◆ **Text section**
>> Start

Now there's also the stigma that you’re not supposed to care what other people think...
When it comes to things I believe in/value/stand for in my life, I don’t care what people think… or at least I can put my fears of what other people think aside because I’m doing something I believe in. But when it’s something that I don’t stand for, and I am being judged for it like it’s mine… that’s a lot harder to swallow.
Being a stepmom forces you to come to terms with other people judging you. Many times, those things we’re being judged for are not our things, they just appear to be… and appearances can be deceiving.
When I was little, I used to be afraid of others judging me for my father’s drinking. It was embarrassing, something I wasn’t in agreement with, but something I had little control or influence over. I was ashamed because society tells you that you DO have control and influence in these matters, and if you’re not controlling it, there must be something wrong or bad about you, that you deserve this bad treatment or shame. The underlying false belief that I learned was that I was wrong or bad. I lived with a deeply ingrained sense of shame over my father’s behavior.
Now that I’m older and sometimes ashamed of my step-kids behaviors – in particular those that have nothing to do with me – I feel that same expectation that I am ‘supposed to’ do something to control the behavior. And because I’m not able to… I must be wrong or bad. That same belief from my childhood comes up, and makes me act from a place of shame and like I’m wrong, bad or less than.
The deeper truth is that we have nothing to be ashamed or embarrassed about our step-kids bad habits. The behaviors are not ours, they aren’t influenced or condoned by us, and we don’t need to own those bad habits. Their behaviors are separate from us.

>> End

◆ **Available records**

>> Start

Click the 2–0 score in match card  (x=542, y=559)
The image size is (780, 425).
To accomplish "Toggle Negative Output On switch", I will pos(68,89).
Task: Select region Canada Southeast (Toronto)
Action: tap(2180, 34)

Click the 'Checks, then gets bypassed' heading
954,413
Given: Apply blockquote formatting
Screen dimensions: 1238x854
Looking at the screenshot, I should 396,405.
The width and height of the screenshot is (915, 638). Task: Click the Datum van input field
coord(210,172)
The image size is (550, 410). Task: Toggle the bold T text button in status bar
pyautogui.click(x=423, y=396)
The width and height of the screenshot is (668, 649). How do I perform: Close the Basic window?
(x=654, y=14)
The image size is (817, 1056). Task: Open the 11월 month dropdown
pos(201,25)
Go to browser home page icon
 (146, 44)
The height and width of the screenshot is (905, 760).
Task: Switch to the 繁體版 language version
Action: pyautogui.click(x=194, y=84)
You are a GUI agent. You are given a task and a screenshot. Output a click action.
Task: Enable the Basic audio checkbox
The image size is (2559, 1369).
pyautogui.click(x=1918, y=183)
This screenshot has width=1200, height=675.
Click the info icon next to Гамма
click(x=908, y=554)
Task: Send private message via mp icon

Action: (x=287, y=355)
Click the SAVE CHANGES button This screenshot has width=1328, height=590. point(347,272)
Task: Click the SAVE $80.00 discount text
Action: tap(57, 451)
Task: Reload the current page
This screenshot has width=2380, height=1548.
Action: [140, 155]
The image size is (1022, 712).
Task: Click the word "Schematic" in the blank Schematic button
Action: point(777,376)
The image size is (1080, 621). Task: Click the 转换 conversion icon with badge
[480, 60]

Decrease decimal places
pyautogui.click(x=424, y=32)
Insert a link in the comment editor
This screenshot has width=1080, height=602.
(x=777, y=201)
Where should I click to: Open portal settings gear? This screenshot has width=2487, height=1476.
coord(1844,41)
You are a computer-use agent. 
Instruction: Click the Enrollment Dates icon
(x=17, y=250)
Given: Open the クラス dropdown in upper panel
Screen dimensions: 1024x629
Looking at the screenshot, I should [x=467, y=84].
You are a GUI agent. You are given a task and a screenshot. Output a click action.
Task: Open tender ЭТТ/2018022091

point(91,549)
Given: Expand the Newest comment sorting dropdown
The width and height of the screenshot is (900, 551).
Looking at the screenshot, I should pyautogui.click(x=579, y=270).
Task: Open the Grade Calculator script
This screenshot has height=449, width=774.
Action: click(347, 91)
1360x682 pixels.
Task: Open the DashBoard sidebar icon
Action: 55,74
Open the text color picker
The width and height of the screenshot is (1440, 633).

>> End

◆ **Tasks to carry out**
• a. Decide whether each statement agrees with the stepmom passage, answering yes or no and quoting the words of the text that settle it: (i) As a child, the writer feared being judged for the father's drinking. (ii) The writer says stepparents influence their step-kids' bad habits. (iii) The writer finds it harder to be judged for something the writer does not stand for.
• b. Reproduce the part of the records that opens with the line containing "The width and height of the screenshot is (668, 649)." and closes with the line containing "pyautogui.click(x=1918, y=183)", keeping every line unchanged.

◆ **Set of answers**
• a.
(i) Yes: "When I was little, I used to be afraid of others judging me for my father’s drinking."
(ii) No: "The behaviors are not ours, they aren’t influenced or condoned by us, and we don’t need to own those bad habits."
(iii) Yes: "But when it’s something that I don’t stand for, and I am being judged for it like it’s mine… that’s a lot harder to swallow."

• b.
The width and height of the screenshot is (668, 649). How do I perform: Close the Basic window?
(x=654, y=14)
The image size is (817, 1056). Task: Open the 11월 month dropdown
pos(201,25)
Go to browser home page icon
 (146, 44)
The height and width of the screenshot is (905, 760).
Task: Switch to the 繁體版 language version
Action: pyautogui.click(x=194, y=84)
You are a GUI agent. You are given a task and a screenshot. Output a click action.
Task: Enable the Basic audio checkbox
The image size is (2559, 1369).
pyautogui.click(x=1918, y=183)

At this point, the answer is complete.